* Work required *
Find and return every line of the data that contains the word "label".

Source data:
◇ ◇ ◇ ◇

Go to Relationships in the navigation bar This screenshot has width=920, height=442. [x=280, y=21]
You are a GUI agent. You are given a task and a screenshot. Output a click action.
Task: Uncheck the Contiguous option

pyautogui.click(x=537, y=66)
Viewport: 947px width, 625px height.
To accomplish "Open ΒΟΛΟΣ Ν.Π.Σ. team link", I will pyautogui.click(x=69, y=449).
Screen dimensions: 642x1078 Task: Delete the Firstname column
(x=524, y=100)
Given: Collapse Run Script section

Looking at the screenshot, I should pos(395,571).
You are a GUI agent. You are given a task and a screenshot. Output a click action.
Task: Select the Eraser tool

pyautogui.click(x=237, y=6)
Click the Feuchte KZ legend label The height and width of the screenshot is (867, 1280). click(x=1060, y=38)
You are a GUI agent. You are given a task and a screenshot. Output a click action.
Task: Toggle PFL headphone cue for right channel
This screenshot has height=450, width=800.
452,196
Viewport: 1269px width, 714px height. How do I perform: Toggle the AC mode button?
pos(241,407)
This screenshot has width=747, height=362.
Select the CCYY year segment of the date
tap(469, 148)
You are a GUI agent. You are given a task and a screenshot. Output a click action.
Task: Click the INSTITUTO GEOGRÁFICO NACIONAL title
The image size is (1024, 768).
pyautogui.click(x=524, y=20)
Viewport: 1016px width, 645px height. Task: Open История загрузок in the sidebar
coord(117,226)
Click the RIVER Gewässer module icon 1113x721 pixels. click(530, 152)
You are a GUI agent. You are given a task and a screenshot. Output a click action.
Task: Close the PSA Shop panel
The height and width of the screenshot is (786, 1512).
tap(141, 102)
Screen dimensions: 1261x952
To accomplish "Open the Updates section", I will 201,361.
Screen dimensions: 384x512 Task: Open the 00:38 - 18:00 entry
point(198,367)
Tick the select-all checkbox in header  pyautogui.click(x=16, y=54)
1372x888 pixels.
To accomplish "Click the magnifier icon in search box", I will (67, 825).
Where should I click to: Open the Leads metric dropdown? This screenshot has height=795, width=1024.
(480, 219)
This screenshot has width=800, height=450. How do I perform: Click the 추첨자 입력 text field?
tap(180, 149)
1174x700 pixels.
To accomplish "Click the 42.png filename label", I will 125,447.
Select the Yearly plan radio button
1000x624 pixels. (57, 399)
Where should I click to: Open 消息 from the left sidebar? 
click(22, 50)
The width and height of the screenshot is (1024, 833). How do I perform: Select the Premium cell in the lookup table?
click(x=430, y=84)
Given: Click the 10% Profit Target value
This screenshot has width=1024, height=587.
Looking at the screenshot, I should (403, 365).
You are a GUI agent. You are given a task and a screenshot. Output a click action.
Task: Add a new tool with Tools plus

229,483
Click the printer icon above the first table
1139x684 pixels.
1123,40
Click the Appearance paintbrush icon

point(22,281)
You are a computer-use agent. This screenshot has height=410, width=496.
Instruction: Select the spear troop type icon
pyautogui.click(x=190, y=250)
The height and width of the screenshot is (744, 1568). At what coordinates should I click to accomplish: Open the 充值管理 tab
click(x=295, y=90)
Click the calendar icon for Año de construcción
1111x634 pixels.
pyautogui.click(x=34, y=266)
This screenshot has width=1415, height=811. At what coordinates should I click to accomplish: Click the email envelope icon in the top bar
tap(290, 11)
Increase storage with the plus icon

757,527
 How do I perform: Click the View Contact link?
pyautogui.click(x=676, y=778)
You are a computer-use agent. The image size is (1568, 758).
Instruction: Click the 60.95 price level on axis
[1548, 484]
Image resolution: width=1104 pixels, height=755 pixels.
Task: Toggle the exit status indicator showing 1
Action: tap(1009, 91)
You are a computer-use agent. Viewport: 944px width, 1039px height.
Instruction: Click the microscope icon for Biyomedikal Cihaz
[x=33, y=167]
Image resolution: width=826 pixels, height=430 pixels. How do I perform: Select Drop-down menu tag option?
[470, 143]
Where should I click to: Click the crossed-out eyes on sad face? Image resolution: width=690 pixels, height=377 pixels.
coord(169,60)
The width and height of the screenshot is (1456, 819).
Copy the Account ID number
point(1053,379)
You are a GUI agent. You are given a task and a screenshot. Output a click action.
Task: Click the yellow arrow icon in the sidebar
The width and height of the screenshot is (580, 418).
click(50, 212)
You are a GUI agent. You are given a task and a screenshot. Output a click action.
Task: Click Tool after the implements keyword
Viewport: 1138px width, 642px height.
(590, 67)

◇ ◇ ◇ ◇

* Answer to this task *
Click the Feuchte KZ legend label The height and width of the screenshot is (867, 1280). click(x=1060, y=38)
To accomplish "Click the 42.png filename label", I will 125,447.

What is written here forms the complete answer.